For a damped harmonic oscillation, the equation of motion is
0, 2
2
+ g + kx =
dt
dx
dt
d x
m
with m = 0.25 kg, g = 0.07 kgs−1 and k = 85 Nm−1. Calculate (i) the period of motion,
(ii) number of oscillations in which its amplitude will become half of its initial value,
(iii) the number of oscillations in which its mechanical energy will drop to half of its initial
value, (iv) its relaxation time, and (v) quality factor. (4×5 = 20)
Your equation is illegible
To calculate the various quantities related to the damped harmonic oscillation, we need to solve the given equation of motion and apply relevant formulas. Let's go step by step.
(i) The period of motion:
The period of a damped harmonic oscillation is given by the formula:
T = 2π / ω
where ω is the angular frequency. In this case, we can find ω from the given equation of motion:
m(d^2x/dt^2) + g(dx/dt) + kx = 0
Rearranging the equation, we have:
(d^2x/dt^2) + (g/m)(dx/dt) + (k/m)x = 0
Comparing this with the general equation of motion for a damped harmonic oscillator:
(d^2x/dt^2) + (2β)(dx/dt) + (ω^2)x = 0
We can identify that:
2β = g/m
ω^2 = k/m
Therefore, ω = sqrt(k/m) = sqrt(85/0.25) = 14 rad/s
Now, substituting this value of ω in the formula, we get:
T = 2π / ω = 2π / 14 ≈ 0.45 s
So, the period of motion is approximately 0.45 seconds.

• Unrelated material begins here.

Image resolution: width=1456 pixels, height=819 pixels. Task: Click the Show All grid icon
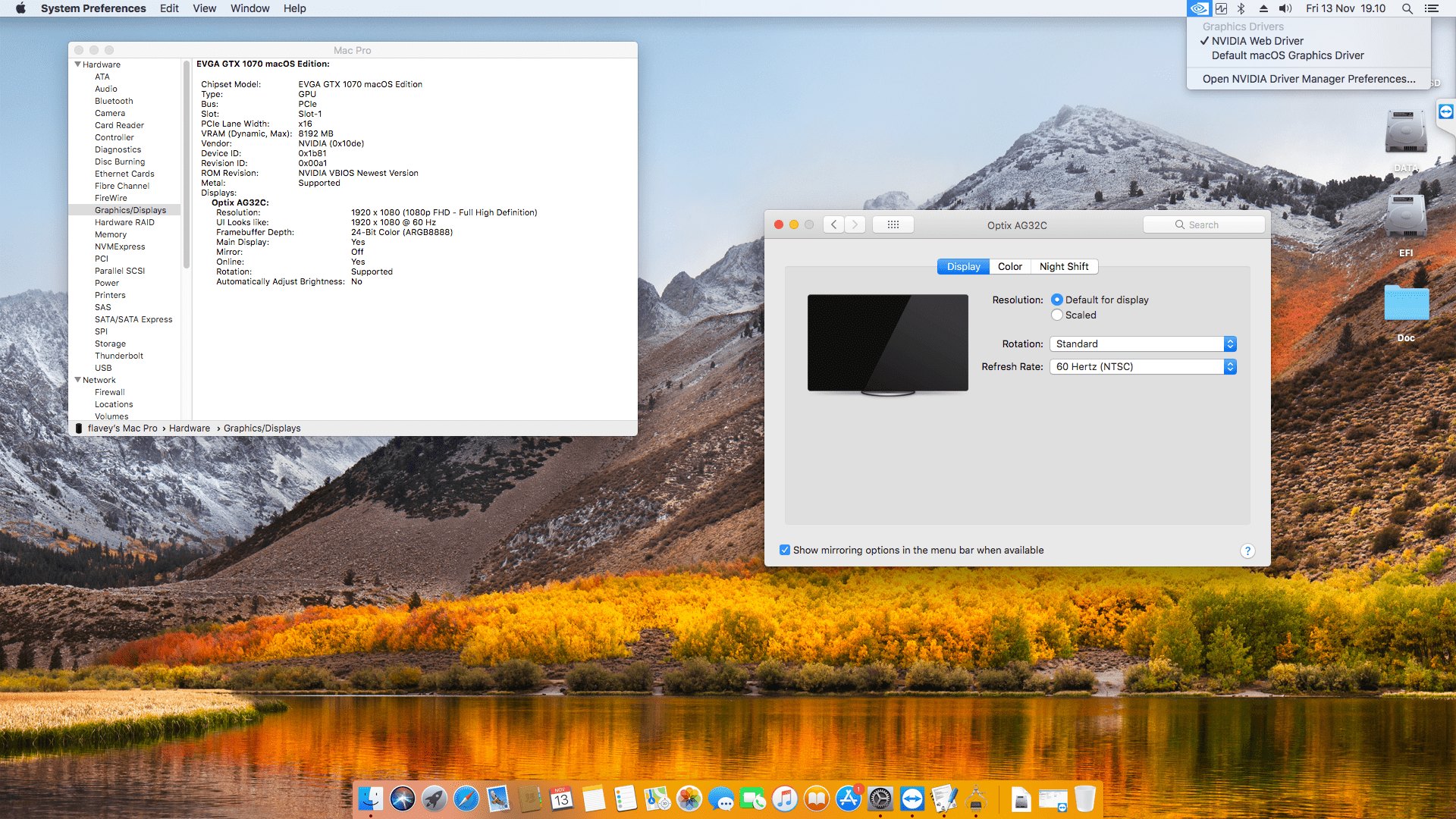tap(893, 224)
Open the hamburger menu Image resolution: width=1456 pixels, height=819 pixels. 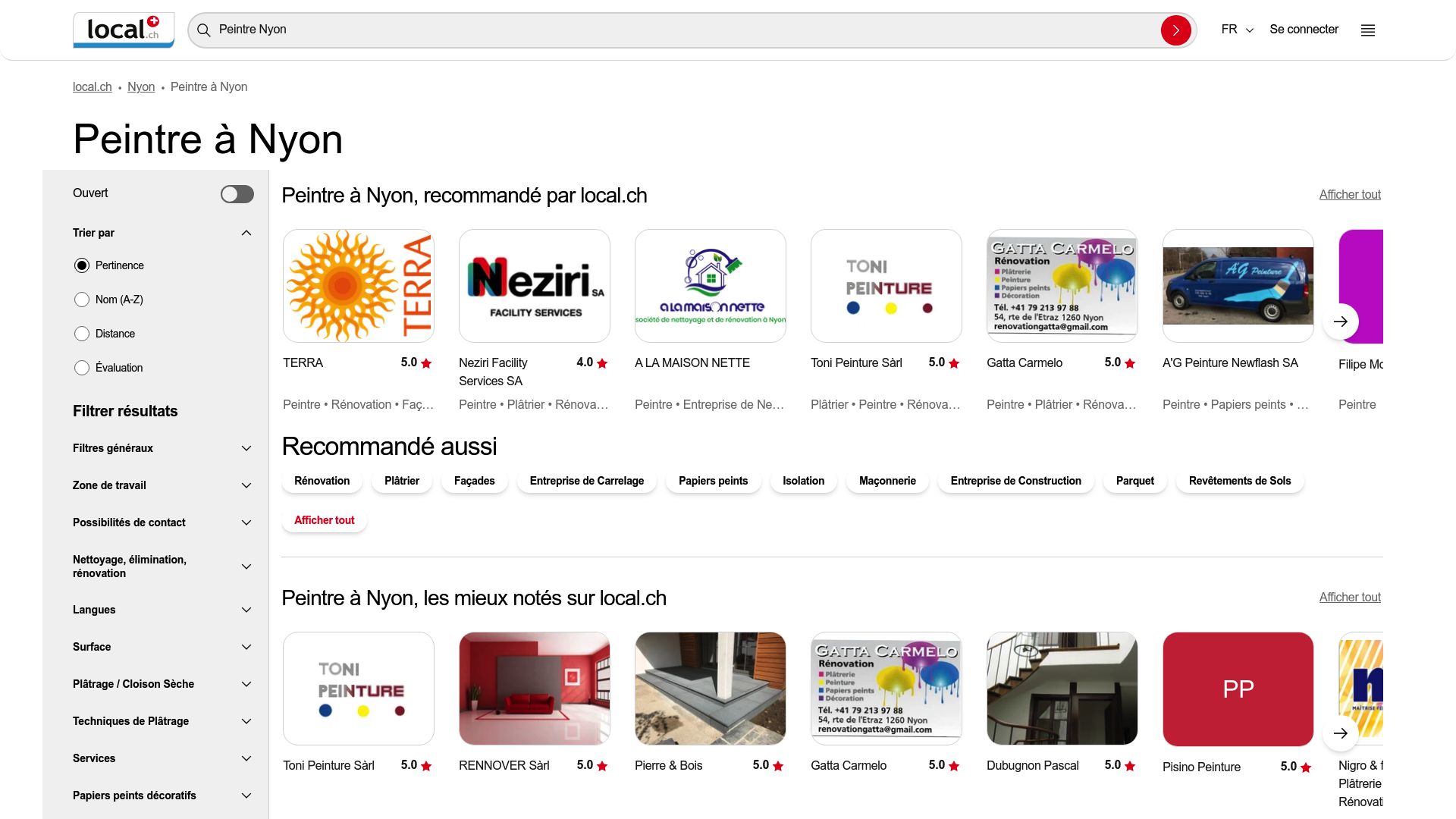tap(1367, 30)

(ii) The number of oscillations in which its amplitude will become half of its initial value:
In a damped harmonic oscillation, the amplitude decreases over time. The amplitude at any given time is given by:
A(t) = A(0) * e^(-βt)
where A(t) is the amplitude at time t, A(0) is the initial amplitude, and β is the damping constant.
In this case, we want to find the time at which the amplitude becomes half of its initial value, i.e., A(t) = A(0)/2.
Taking the natural logarithm on both sides, we get:
ln(A(t)) = ln(A(0)/2) = ln(A(0)) - ln(2)
Using the formula for amplitude, we can substitute β = g/(2m), and rearrange the equation to solve for t:
t = (1/β) * ln(2)
Substituting the given values of g and m, we have:
t = (1 / (0.07/(2*0.25))) * ln(2) ≈ 7.1 seconds
Therefore, the number of oscillations in which the amplitude becomes half of its initial value is approximately 7.1 seconds.
(iii) The number of oscillations in which its mechanical energy will drop to half of its initial value:
The mechanical energy of a damped harmonic oscillator is given by:
E(t) = (1/2) * m * (dx/dt)^2 + (1/2) * k * x^2
The initial mechanical energy is E(0) = (1/2) * m * (dx/dt)^2(0) + (1/2) * k * x^2(0)
To find the time at which the energy drops to half, we set E(t) = E(0)/2 and solve for t.
[(1/2) * m * (dx/dt)^2(0) + (1/2) * k * x^2(0)] / 2 = (1/2) * m * (dx/dt)^2(t) + (1/2) * k * x^2(t)
Simplifying, we get:
[(dx/dt)^2(0)/4m + k * x^2(0)/4] = (dx/dt)^2(t)/2m + k * x^2(t)/2
We can solve this equation using the given values of g, m, and k.
(iv) The relaxation time:
The relaxation time is defined as the time it takes for the amplitude of the oscillation to decrease to 1/e (approximately 0.368) times its initial value.
From the formula for amplitude, we have:
A(t) = A(0) * e^(-βt)
Setting A(t) = A(0)/e and solving for t:
t = (1/β) * ln(e) = 1/β
Substituting the given value of β = g/(2m):
t = 1 / (0.07/(2*0.25)) = 14.29 seconds
Therefore, the relaxation time is approximately 14.29 seconds.
(v) The quality factor:
The quality factor (Q) is a dimensionless measure of the sharpness of a resonant peak in a damped harmonic oscillator. It is defined as the ratio of the angular frequency (ω) to the damping constant (β).
Q = ω / β
Substituting the given values of g and m, we can calculate Q:
Q = (sqrt(85/0.25)) / (0.07/(2*0.25)) ≈ 57.14
Therefore, the quality factor is approximately 57.14.